◆ Problem details:
Whatever the records below say, write them all out exactly.
━━━━━ Data to process
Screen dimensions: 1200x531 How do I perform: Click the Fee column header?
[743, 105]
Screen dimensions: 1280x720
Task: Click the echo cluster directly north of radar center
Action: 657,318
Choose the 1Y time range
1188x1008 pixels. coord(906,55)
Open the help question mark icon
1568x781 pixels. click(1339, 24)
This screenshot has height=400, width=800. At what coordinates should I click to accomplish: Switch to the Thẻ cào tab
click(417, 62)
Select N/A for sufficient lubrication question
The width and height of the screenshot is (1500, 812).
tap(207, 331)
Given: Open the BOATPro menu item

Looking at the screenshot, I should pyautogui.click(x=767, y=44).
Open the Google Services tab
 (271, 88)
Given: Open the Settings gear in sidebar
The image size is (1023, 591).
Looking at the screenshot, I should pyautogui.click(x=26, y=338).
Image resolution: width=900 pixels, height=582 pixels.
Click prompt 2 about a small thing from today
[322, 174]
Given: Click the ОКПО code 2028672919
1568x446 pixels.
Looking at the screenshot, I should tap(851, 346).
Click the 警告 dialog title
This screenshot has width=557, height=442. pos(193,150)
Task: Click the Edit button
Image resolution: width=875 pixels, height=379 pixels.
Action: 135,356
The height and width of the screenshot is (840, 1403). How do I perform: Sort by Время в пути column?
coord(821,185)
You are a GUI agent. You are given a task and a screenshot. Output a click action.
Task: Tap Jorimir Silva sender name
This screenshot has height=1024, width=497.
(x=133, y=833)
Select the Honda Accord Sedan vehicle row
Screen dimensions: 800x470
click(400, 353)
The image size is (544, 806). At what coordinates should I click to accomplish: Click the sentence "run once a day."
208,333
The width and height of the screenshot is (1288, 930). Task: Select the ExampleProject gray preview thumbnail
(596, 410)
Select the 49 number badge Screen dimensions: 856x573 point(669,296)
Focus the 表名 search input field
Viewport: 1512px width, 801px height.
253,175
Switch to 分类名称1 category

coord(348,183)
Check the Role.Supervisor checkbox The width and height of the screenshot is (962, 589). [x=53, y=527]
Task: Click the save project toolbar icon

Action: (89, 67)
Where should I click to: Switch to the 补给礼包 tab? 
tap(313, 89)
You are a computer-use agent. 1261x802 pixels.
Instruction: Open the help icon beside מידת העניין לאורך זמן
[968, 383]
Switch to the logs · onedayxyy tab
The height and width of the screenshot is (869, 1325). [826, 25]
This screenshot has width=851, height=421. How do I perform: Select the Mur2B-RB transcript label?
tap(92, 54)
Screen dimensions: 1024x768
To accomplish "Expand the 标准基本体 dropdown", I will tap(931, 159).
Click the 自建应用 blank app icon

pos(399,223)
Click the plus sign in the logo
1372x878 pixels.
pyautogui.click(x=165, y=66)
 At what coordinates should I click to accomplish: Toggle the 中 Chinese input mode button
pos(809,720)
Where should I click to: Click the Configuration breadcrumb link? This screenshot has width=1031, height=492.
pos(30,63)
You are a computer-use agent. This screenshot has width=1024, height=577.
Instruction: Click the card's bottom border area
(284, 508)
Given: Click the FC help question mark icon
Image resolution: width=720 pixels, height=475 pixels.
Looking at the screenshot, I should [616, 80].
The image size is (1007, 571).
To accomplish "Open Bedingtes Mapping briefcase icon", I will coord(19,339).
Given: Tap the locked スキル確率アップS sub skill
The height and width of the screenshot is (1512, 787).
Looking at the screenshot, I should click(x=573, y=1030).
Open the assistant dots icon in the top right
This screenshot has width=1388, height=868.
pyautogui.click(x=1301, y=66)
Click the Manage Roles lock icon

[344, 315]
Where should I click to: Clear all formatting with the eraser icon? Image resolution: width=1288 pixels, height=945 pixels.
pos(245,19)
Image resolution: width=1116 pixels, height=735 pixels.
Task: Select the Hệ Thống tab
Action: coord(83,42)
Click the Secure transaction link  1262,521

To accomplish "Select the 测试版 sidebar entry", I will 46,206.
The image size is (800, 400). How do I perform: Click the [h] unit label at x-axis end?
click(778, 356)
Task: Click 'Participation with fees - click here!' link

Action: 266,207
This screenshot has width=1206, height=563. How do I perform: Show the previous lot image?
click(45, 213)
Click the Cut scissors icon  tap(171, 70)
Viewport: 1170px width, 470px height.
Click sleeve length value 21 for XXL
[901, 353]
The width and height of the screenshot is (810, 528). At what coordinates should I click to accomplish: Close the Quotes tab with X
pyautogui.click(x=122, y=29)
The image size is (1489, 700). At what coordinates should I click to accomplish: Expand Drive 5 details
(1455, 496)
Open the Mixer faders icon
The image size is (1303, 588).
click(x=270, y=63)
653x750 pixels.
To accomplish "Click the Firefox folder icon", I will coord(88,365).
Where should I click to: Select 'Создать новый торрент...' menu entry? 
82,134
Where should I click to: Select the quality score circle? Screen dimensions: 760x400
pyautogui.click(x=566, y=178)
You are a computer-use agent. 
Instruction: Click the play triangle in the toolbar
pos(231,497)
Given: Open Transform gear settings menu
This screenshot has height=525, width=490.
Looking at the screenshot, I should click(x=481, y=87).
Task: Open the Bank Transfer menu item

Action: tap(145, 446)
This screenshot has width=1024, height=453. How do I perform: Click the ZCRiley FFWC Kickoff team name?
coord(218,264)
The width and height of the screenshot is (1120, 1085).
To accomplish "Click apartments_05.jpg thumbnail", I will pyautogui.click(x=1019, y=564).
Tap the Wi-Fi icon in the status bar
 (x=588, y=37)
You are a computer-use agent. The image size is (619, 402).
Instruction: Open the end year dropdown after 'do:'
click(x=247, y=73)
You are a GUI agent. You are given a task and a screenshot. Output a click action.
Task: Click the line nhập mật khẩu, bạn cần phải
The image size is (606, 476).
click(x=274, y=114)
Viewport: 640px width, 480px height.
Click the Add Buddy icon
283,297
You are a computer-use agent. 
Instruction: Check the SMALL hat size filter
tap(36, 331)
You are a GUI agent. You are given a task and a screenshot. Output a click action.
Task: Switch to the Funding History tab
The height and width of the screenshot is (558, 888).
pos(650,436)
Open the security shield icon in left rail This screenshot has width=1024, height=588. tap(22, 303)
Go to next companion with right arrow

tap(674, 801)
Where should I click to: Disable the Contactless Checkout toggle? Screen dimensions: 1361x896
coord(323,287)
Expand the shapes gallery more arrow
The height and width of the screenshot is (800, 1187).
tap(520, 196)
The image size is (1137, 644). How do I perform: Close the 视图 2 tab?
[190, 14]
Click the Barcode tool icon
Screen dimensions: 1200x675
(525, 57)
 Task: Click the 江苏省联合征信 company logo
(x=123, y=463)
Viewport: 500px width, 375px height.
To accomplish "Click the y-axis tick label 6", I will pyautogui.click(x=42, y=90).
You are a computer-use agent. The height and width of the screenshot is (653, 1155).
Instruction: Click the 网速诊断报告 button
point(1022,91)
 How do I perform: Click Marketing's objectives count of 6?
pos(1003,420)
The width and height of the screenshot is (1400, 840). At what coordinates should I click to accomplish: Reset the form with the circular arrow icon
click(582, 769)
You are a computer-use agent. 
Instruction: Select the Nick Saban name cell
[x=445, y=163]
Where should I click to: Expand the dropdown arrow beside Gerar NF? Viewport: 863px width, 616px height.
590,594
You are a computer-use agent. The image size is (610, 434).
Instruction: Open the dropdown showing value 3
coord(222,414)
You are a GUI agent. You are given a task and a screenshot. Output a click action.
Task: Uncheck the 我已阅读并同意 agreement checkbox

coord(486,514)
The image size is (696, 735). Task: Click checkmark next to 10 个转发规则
━━━━━━━━━━
◆ Response area:
Screen dimensions: 1200x531 How do I perform: Click the Fee column header?
[743, 105]
Screen dimensions: 1280x720
Task: Click the echo cluster directly north of radar center
Action: 657,318
Choose the 1Y time range
1188x1008 pixels. coord(906,55)
Open the help question mark icon
1568x781 pixels. click(1339, 24)
This screenshot has height=400, width=800. At what coordinates should I click to accomplish: Switch to the Thẻ cào tab
click(417, 62)
Select N/A for sufficient lubrication question
The width and height of the screenshot is (1500, 812).
tap(207, 331)
Given: Open the BOATPro menu item

Looking at the screenshot, I should pyautogui.click(x=767, y=44).
Open the Google Services tab
 (271, 88)
Given: Open the Settings gear in sidebar
The image size is (1023, 591).
Looking at the screenshot, I should pyautogui.click(x=26, y=338).
Image resolution: width=900 pixels, height=582 pixels.
Click prompt 2 about a small thing from today
[322, 174]
Given: Click the ОКПО code 2028672919
1568x446 pixels.
Looking at the screenshot, I should tap(851, 346).
Click the 警告 dialog title
This screenshot has width=557, height=442. pos(193,150)
Task: Click the Edit button
Image resolution: width=875 pixels, height=379 pixels.
Action: 135,356
The height and width of the screenshot is (840, 1403). How do I perform: Sort by Время в пути column?
coord(821,185)
You are a GUI agent. You are given a task and a screenshot. Output a click action.
Task: Tap Jorimir Silva sender name
This screenshot has height=1024, width=497.
(x=133, y=833)
Select the Honda Accord Sedan vehicle row
Screen dimensions: 800x470
click(400, 353)
The image size is (544, 806). At what coordinates should I click to accomplish: Click the sentence "run once a day."
208,333
The width and height of the screenshot is (1288, 930). Task: Select the ExampleProject gray preview thumbnail
(596, 410)
Select the 49 number badge Screen dimensions: 856x573 point(669,296)
Focus the 表名 search input field
Viewport: 1512px width, 801px height.
253,175
Switch to 分类名称1 category

coord(348,183)
Check the Role.Supervisor checkbox The width and height of the screenshot is (962, 589). [x=53, y=527]
Task: Click the save project toolbar icon

Action: (89, 67)
Where should I click to: Switch to the 补给礼包 tab? 
tap(313, 89)
You are a computer-use agent. 1261x802 pixels.
Instruction: Open the help icon beside מידת העניין לאורך זמן
[968, 383]
Switch to the logs · onedayxyy tab
The height and width of the screenshot is (869, 1325). [826, 25]
This screenshot has width=851, height=421. How do I perform: Select the Mur2B-RB transcript label?
tap(92, 54)
Screen dimensions: 1024x768
To accomplish "Expand the 标准基本体 dropdown", I will tap(931, 159).
Click the 自建应用 blank app icon

pos(399,223)
Click the plus sign in the logo
1372x878 pixels.
pyautogui.click(x=165, y=66)
 At what coordinates should I click to accomplish: Toggle the 中 Chinese input mode button
pos(809,720)
Where should I click to: Click the Configuration breadcrumb link? This screenshot has width=1031, height=492.
pos(30,63)
You are a computer-use agent. This screenshot has width=1024, height=577.
Instruction: Click the card's bottom border area
(284, 508)
Given: Click the FC help question mark icon
Image resolution: width=720 pixels, height=475 pixels.
Looking at the screenshot, I should [616, 80].
The image size is (1007, 571).
To accomplish "Open Bedingtes Mapping briefcase icon", I will coord(19,339).
Given: Tap the locked スキル確率アップS sub skill
The height and width of the screenshot is (1512, 787).
Looking at the screenshot, I should click(x=573, y=1030).
Open the assistant dots icon in the top right
This screenshot has width=1388, height=868.
pyautogui.click(x=1301, y=66)
Click the Manage Roles lock icon

[344, 315]
Where should I click to: Clear all formatting with the eraser icon? Image resolution: width=1288 pixels, height=945 pixels.
pos(245,19)
Image resolution: width=1116 pixels, height=735 pixels.
Task: Select the Hệ Thống tab
Action: coord(83,42)
Click the Secure transaction link  1262,521

To accomplish "Select the 测试版 sidebar entry", I will 46,206.
The image size is (800, 400). How do I perform: Click the [h] unit label at x-axis end?
click(778, 356)
Task: Click 'Participation with fees - click here!' link

Action: 266,207
This screenshot has width=1206, height=563. How do I perform: Show the previous lot image?
click(45, 213)
Click the Cut scissors icon  tap(171, 70)
Viewport: 1170px width, 470px height.
Click sleeve length value 21 for XXL
[901, 353]
The width and height of the screenshot is (810, 528). At what coordinates should I click to accomplish: Close the Quotes tab with X
pyautogui.click(x=122, y=29)
The image size is (1489, 700). At what coordinates should I click to accomplish: Expand Drive 5 details
(1455, 496)
Open the Mixer faders icon
The image size is (1303, 588).
click(x=270, y=63)
653x750 pixels.
To accomplish "Click the Firefox folder icon", I will coord(88,365).
Where should I click to: Select 'Создать новый торрент...' menu entry? 
82,134
Where should I click to: Select the quality score circle? Screen dimensions: 760x400
pyautogui.click(x=566, y=178)
You are a computer-use agent. 
Instruction: Click the play triangle in the toolbar
pos(231,497)
Given: Open Transform gear settings menu
This screenshot has height=525, width=490.
Looking at the screenshot, I should click(x=481, y=87).
Task: Open the Bank Transfer menu item

Action: tap(145, 446)
This screenshot has width=1024, height=453. How do I perform: Click the ZCRiley FFWC Kickoff team name?
coord(218,264)
The width and height of the screenshot is (1120, 1085).
To accomplish "Click apartments_05.jpg thumbnail", I will pyautogui.click(x=1019, y=564).
Tap the Wi-Fi icon in the status bar
 (x=588, y=37)
You are a computer-use agent. The image size is (619, 402).
Instruction: Open the end year dropdown after 'do:'
click(x=247, y=73)
You are a GUI agent. You are given a task and a screenshot. Output a click action.
Task: Click the line nhập mật khẩu, bạn cần phải
The image size is (606, 476).
click(x=274, y=114)
Viewport: 640px width, 480px height.
Click the Add Buddy icon
283,297
You are a computer-use agent. 
Instruction: Check the SMALL hat size filter
tap(36, 331)
You are a GUI agent. You are given a task and a screenshot. Output a click action.
Task: Switch to the Funding History tab
The height and width of the screenshot is (558, 888).
pos(650,436)
Open the security shield icon in left rail This screenshot has width=1024, height=588. tap(22, 303)
Go to next companion with right arrow

tap(674, 801)
Where should I click to: Disable the Contactless Checkout toggle? Screen dimensions: 1361x896
coord(323,287)
Expand the shapes gallery more arrow
The height and width of the screenshot is (800, 1187).
tap(520, 196)
The image size is (1137, 644). How do I perform: Close the 视图 2 tab?
[190, 14]
Click the Barcode tool icon
Screen dimensions: 1200x675
(525, 57)
 Task: Click the 江苏省联合征信 company logo
(x=123, y=463)
Viewport: 500px width, 375px height.
To accomplish "Click the y-axis tick label 6", I will pyautogui.click(x=42, y=90).
You are a computer-use agent. The height and width of the screenshot is (653, 1155).
Instruction: Click the 网速诊断报告 button
point(1022,91)
 How do I perform: Click Marketing's objectives count of 6?
pos(1003,420)
The width and height of the screenshot is (1400, 840). At what coordinates should I click to accomplish: Reset the form with the circular arrow icon
click(582, 769)
You are a computer-use agent. 
Instruction: Select the Nick Saban name cell
[x=445, y=163]
Where should I click to: Expand the dropdown arrow beside Gerar NF? Viewport: 863px width, 616px height.
590,594
You are a computer-use agent. The image size is (610, 434).
Instruction: Open the dropdown showing value 3
coord(222,414)
You are a GUI agent. You are given a task and a screenshot. Output a click action.
Task: Uncheck the 我已阅读并同意 agreement checkbox

coord(486,514)
The image size is (696, 735). Task: Click checkmark next to 10 个转发规则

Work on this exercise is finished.